OpenAL why is there no group working on it?

Started by
29 comments, last by Krohm 11 years, 1 month ago

The next big thing in audio has to be the real-time modelling of acoustic spaces. The extra dimension of realism this would add would be eye opening

Advertisement
32 sources compared to hundreds of sources with proper occlusion and implicit environmental effects (I.e. they echo if they happen to be next to a stone wall, not because you explicitly told the source to use the 'stone room' effect) is an unimaginably huge difference. Audio really has been stagnating.

A lot of people have shitty PC speakers, yeah, but a lot of people also have cinema-grade speakers and/or very expensive headsets. Surround sound headsets are becoming very common with PC gamers at least.

Is it possible that in the future, instead of a dedicated audio processing card, we'll just be able to perform our audio processing on the (GP)GPU?

GeneralQuery, there's certainly some interesting work happening in that area - for example the 'aural proxies' stuff here - http://gamma.cs.unc.edu/AuralProxies/ - but they are calling 5-10 ms on a single core "high performance", and I would suggest they need to do better than that for it to be widely accepted, especially since none of their examples show how the system scales up to double digit numbers of sound sources.

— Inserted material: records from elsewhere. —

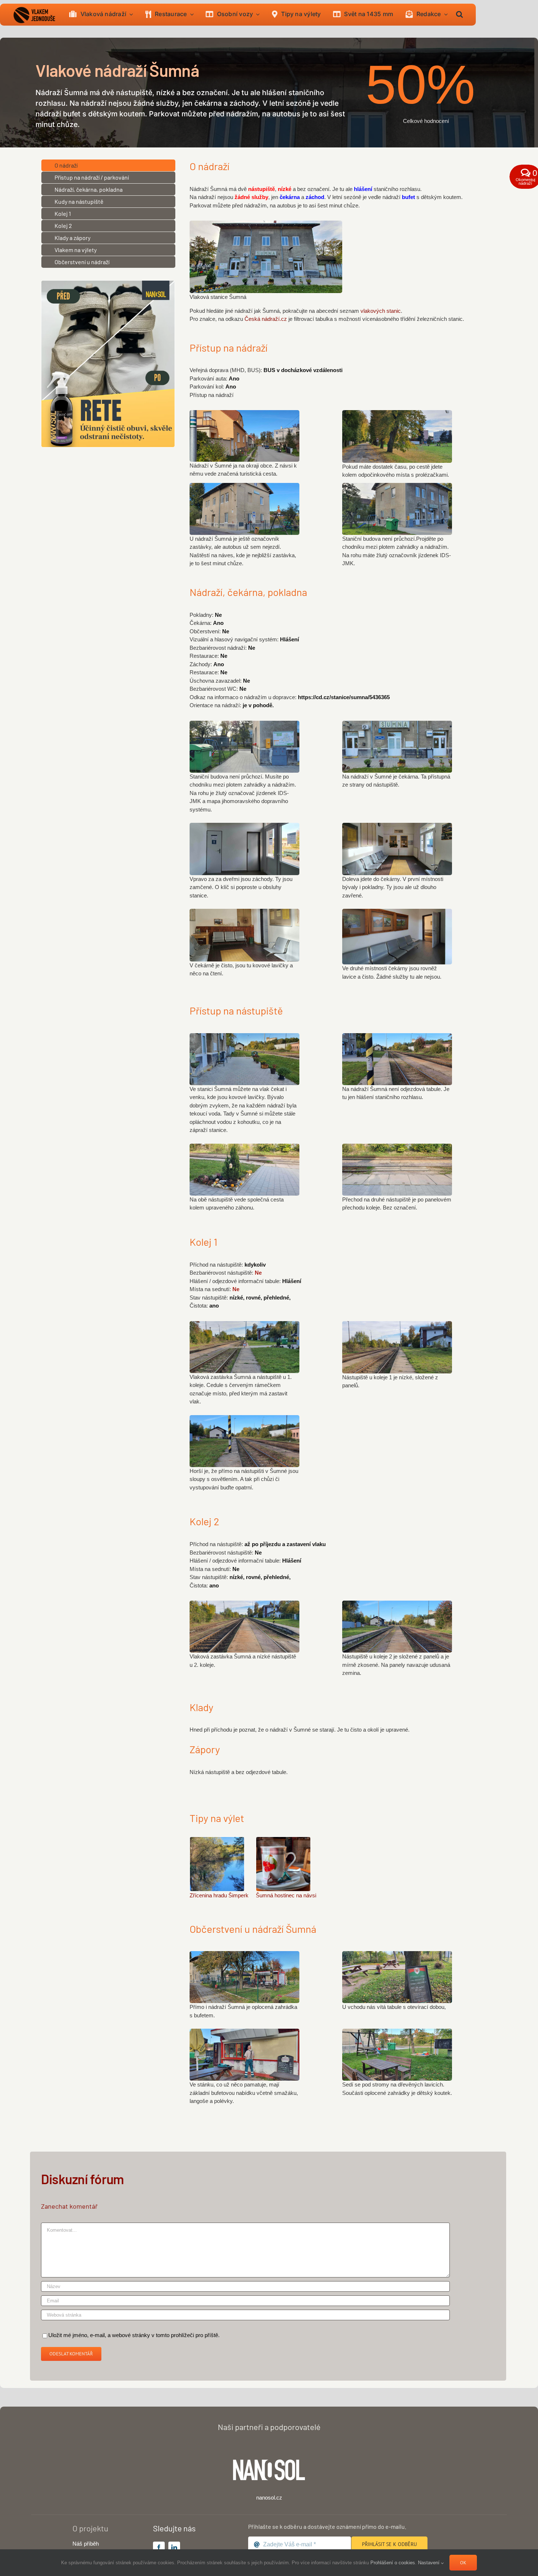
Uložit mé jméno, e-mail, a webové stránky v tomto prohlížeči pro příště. (134, 2335)
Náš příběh (85, 2544)
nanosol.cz (269, 2497)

Hodgman, there was some talk of the GPU over in the other thread that I linked to above. From what I understand opinion is a bit divided as to whether the latency will be an issue. One poster there said he could get it down to 5ms of latency, but that was reading from audio capture, presumably a constant stream of data, to the GPU; going the other direction from CPU -> GPU -> PCIe audio device may not be so quick, and even just a 10ms delay will ruin the fidelity of a lot of reverb algorithms.

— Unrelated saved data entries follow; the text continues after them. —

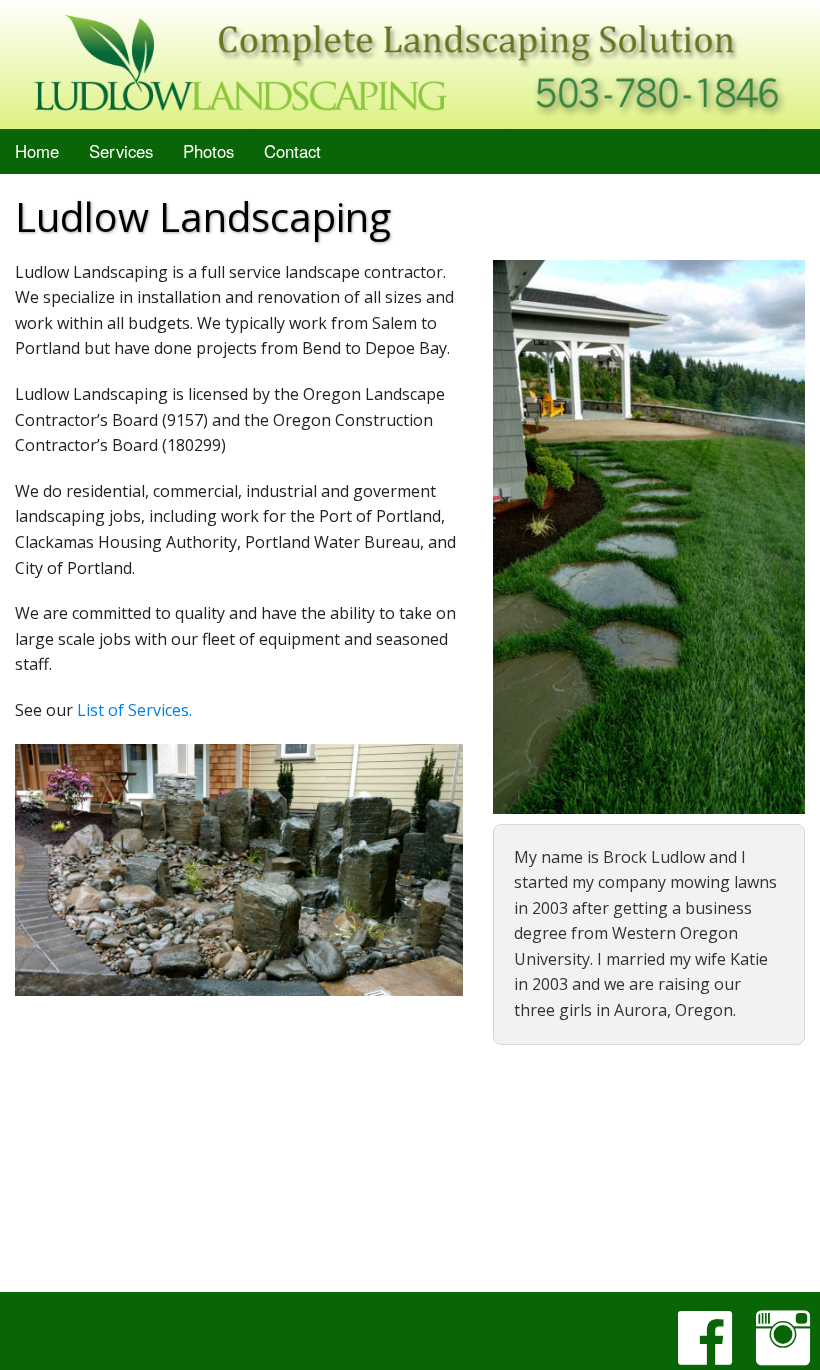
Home (37, 151)
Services (121, 151)
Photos (208, 151)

32 sources compared to hundreds of sources with proper occlusion and implicit environmental effects (I.e. they echo if they happen to be next to a stone wall, not because you explicitly told the source to use the 'stone room' effect) is an unimaginably huge difference. Audio really has been stagnating.

A lot of people have shitty PC speakers, yeah, but a lot of people also have cinema-grade speakers and/or very expensive headsets. Surround sound headsets are becoming very common with PC gamers at least.

Is it possible that in the future, instead of a dedicated audio processing card, we'll just be able to perform our audio processing on the (GP)GPU?

I had considered this before (using GPU for some audio tasks), but haven't done much with this.


probably, a person doesn't need to realistically calculate every sample, but many effects (echoes, muffling, ...) can be handled by feeding the samples through an FIR (or IIR) filter.

the problem then is probably mostly the cost of realistically calculating and applying these filters for a given scene.

possibly, some of this could be handled by enlisting the help of the GPU, both for calculating the environmental effects, and possibly also for applying the filters (could possibly be handled using textures and a lot of special shaders, or maybe OpenCL, or similar).

I have a few ideas here, mostly involving OpenGL, but they aren't really pretty. OpenCL or similar could probably be better here...


in my case, for audio hardware, I have an onboard Realtek chipset, and mostly use headphones.

Is it possible that in the future, instead of a dedicated audio processing card, we'll just be able to perform our audio processing on the (GP)GPU?

I've seen a few VSTs for real time processing (convolution reeverbs if I recall correctly) being accelerated with CUDA. I dunno how well they would work on a videogame.

Searched for "cuda vst" in Google and some things turn up. http://www.liquidsonics.com/software_reverberate_le.htm

"I AM ZE EMPRAH OPENGL 3.3 THE CORE, I DEMAND FROM THEE ZE SHADERZ AND MATRIXEZ"

My journals: dustArtemis ECS framework and Making a Terrain Generator

Is it possible that in the future, instead of a dedicated audio processing card, we'll just be able to perform our audio processing on the (GP)GPU?

I've seen a few VSTs for real time processing (convolution reeverbs if I recall correctly) being accelerated with CUDA. I dunno how well they would work on a videogame.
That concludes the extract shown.